Ich hatte Ihn gesehen!
Ich tat, als schriebe ich, um Ihn zu
täuschen, denn auch Er belauerte mich; und plötzlich spürte ich, war ich
sicher, daß Er über meine Schulter las, daß Er da war und mein Ohr streifte.
Ich richtete mich auf, die Hände
ausgestreckt, drehte mich so schnell um, daß ich beinahe gefallen wäre. Nun...?
Man sah den Spiegel wie am hellichten Tage, aber mich sah ich nicht darin...!
Der Spiegel war leer, klar, tief, schimmernd! Aber mein Bild war nicht darin...
und ich stand ihm doch gegenüber! Ich sah das große Glas deutlich von oben bis
unten. Und ich betrachtete es mit weit aufgerissenen Augen. Und ich wagte nicht
näherzutreten, ich wagte nicht, auch nur die geringste Bewegung zu machen,
spürte aber, daß Er da war und daß Er auch diesmal entrinnen würde, Er, dessen unwahrnehmbarer Körper mein
Spiegelbild verschlungen hatte.
Welche Angst stand ich aus! Dann, mit einem
Male, begann ich mich im Grunde des Spiegels in einem Dunst zu sehen, in einem
Dunst wie durch eine Wasserschicht hindurch.

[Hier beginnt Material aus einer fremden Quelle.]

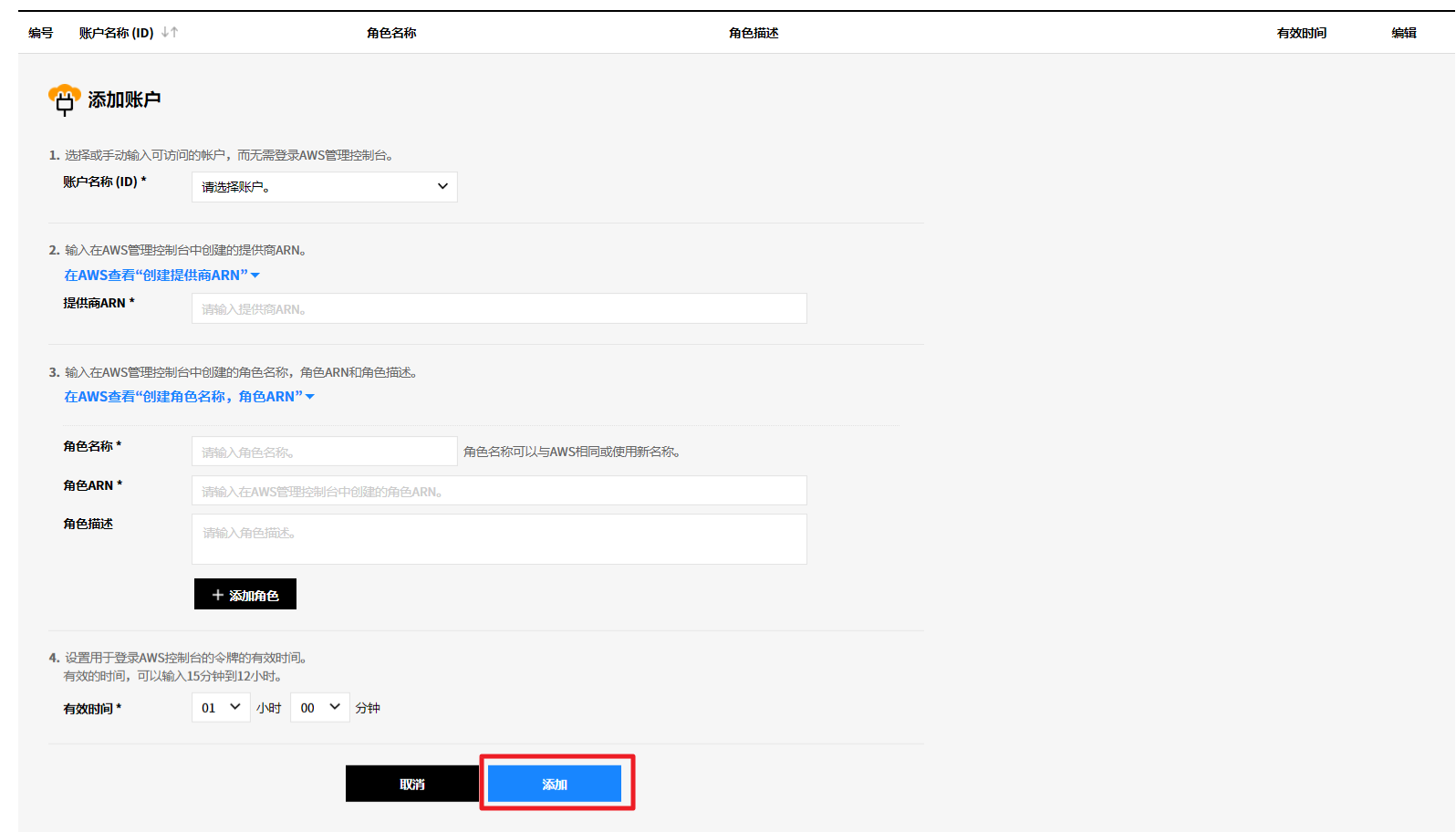
Task: Click the blue 添加 submit button
Action: (555, 784)
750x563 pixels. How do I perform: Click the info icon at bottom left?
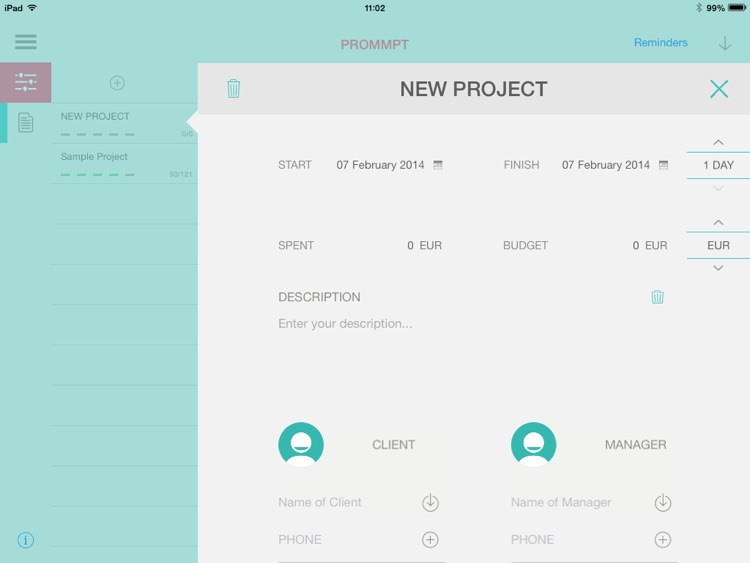pyautogui.click(x=25, y=540)
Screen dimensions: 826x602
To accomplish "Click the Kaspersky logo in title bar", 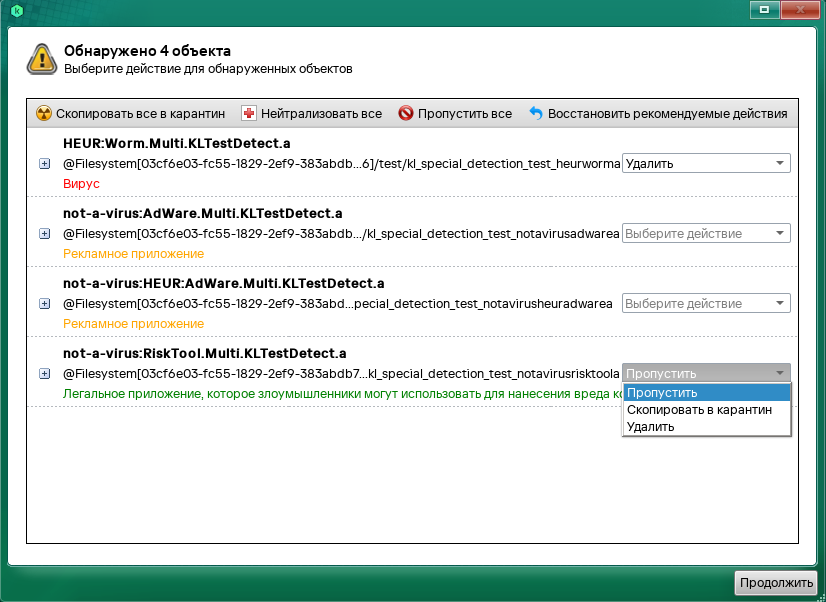I will pos(16,11).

Und ich hatte den Eindruck, daß
dieses Wasser langsam von links nach rechts glitt und mein Bild von Sekunde zu
Sekunde deutlicher werden ließ. Es war wie das Ende einer Sonnenfinsternis. Das, was mich
verdeckte, besaß anscheinend keine fest abgegrenzten Konturen, sondern eine Art
durchscheinender Undurchsichtigkeit, die sich nach und nach klärte. Schließlich
konnte ich mich voll erkennen, wie ich das jeden Tag tue, wenn ich mich im
Spiegel betrachte.
Ich hatte Ihn gesehen!
- (
nov
alis)
Guy de Maupassant: Meisternovellen.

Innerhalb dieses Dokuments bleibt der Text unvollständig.